ABSTRACT
Egypt has valuable experience with water user associations in irrigated agriculture. Internationally funded irrigation improvement projects aiming to increase irrigation efficiency have introduced water user associations at the branch-canal level alongside improvements to the infrastructure in the Central Delta of Egypt. In this article we review those water management practices in which these associations are expected to participate. Our main finding is that their role in these areas is minimal and that they are generally weak organizations. Either such organizations should be genuinely strengthened legally and politically, and given real responsibilities and resources, or the entire idea of participation should be abandoned.
Disclosure statement
No potential conflict of interest was reported by the authors.
Notes
1. Hunt (Citation1989) later observed that such ideas about WUAs were based on a weak analogy with irrigation communities, which have a clear charter of authority and a leadership that is accountable to farmers.
2. Baffle regulators at the head of the BC allow managers to determine and fix the discharge, later completed with ‘downstream control regulation’, that is, automatic gates that react to a drop in water level in the BC due to farmersʼ abstraction by opening to allow more water in. The idea was to reduce the need to over-abstract at the canal head by ensuring continuous water availability.

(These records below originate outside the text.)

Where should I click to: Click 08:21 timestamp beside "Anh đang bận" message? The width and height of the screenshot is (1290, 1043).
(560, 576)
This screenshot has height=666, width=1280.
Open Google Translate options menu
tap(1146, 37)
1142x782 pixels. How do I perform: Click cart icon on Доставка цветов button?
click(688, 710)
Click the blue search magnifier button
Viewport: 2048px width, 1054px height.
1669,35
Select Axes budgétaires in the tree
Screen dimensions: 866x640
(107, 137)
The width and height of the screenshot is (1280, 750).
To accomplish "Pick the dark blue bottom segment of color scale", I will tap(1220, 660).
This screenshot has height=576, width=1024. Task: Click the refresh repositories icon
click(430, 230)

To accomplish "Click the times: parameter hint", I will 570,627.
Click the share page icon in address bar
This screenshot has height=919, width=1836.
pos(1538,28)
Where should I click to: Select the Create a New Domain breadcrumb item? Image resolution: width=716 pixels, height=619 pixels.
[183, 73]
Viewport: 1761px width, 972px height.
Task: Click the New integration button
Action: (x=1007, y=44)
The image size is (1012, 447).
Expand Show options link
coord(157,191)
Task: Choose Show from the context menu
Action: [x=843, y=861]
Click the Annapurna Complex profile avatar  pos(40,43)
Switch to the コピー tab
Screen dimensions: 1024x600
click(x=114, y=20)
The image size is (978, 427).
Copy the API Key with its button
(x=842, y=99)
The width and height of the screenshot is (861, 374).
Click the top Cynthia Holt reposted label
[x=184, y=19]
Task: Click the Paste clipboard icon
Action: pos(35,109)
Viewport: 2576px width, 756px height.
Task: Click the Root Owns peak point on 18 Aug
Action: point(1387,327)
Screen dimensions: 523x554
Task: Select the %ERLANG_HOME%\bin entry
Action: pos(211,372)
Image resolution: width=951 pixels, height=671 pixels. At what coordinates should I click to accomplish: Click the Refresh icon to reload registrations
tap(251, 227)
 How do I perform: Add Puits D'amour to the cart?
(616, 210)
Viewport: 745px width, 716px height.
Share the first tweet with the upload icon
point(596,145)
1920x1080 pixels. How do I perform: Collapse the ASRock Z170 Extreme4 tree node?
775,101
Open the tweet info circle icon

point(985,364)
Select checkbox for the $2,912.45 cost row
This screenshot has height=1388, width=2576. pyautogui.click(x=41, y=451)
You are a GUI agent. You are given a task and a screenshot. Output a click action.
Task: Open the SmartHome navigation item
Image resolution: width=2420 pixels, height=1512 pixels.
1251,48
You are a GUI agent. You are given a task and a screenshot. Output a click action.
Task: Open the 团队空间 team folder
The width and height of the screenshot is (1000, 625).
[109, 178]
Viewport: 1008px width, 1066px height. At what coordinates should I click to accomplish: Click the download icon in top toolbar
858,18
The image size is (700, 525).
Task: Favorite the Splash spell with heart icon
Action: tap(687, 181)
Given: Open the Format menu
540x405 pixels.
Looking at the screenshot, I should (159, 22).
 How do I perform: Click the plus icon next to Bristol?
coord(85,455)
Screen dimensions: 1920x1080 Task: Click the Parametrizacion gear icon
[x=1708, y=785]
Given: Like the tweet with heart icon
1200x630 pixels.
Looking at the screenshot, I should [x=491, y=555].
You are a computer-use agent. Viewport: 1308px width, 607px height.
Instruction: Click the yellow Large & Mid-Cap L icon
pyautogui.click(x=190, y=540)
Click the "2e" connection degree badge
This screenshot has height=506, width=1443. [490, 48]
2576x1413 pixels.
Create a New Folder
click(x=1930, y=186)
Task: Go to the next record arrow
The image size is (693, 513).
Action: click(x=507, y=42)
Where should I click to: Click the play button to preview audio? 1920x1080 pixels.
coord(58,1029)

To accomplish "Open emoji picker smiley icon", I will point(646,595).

3. ‘Sector’ implies that it became a separate vertical tier under the ministry, and ‘national project’ gave the project a mandatory character, which deemed its activities of national interest and security.
4. The ‘improvement’ label promotes the normative view that project interventions are indeed improvements, which implicitly legitimizes their imposition and deems farmers’ responses to adapt or refuse such interventions irrational. Hence, the reader should take care with this label. In forthcoming publications we will elaborate this point.
5. Individuals have been kept anonymous.
6. Water Boards Project (1999–2006); Water Stability Project (2005–2009); Water Management Improvement Project (2000–2007); LIFE (2000–2012).